● **RECORDS FOR THE TASK**:
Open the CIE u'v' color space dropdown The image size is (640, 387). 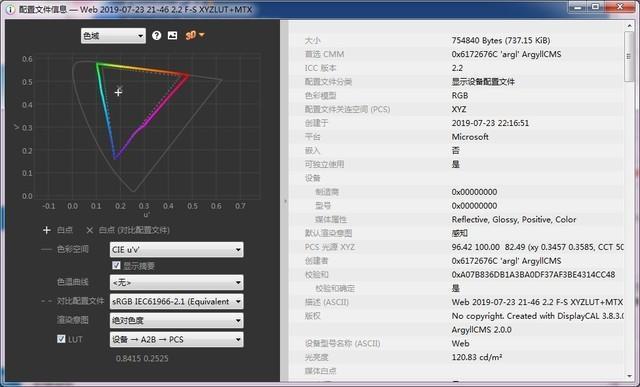(x=176, y=249)
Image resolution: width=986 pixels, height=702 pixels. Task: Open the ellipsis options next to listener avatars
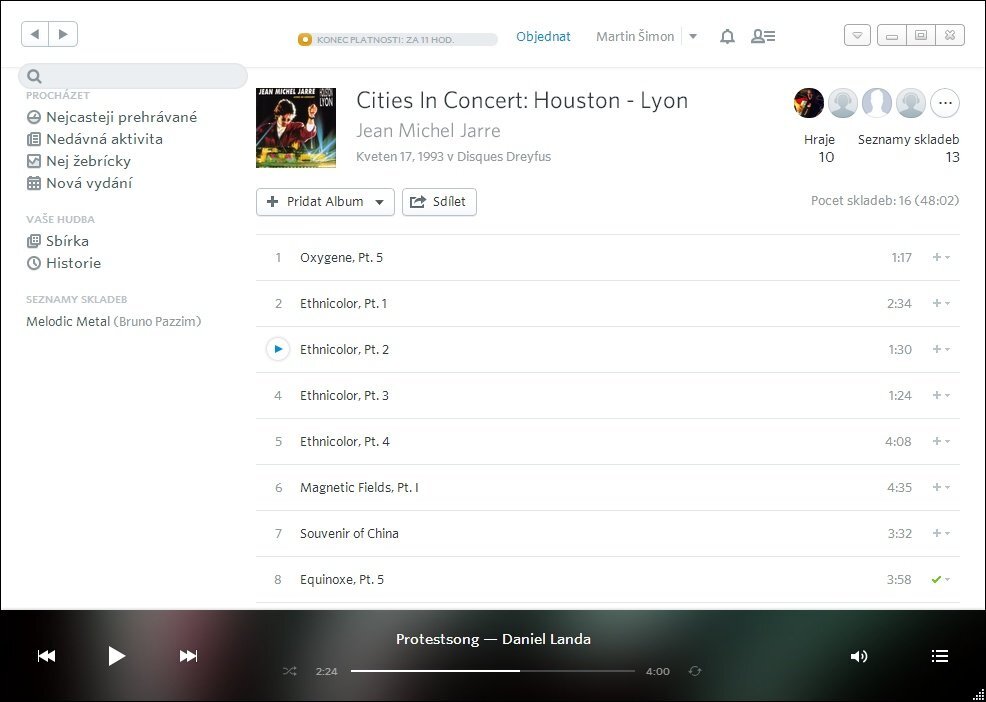[x=944, y=103]
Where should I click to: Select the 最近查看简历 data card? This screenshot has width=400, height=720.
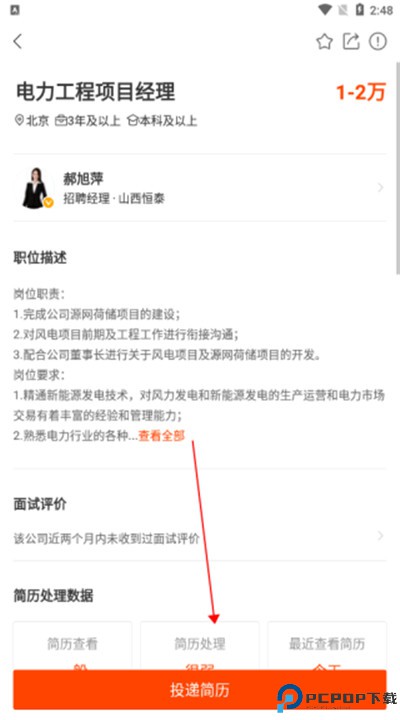pos(327,646)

● **WORK REQUIRED**: Leaving out every picture, extract verbatim the lines from the one containing "Where should I" through the last line of the listing, inclusive.

● **YOUR SOLUTION**:
Where should I click to: Select the 最近查看简历 data card? This screenshot has width=400, height=720.
pos(327,646)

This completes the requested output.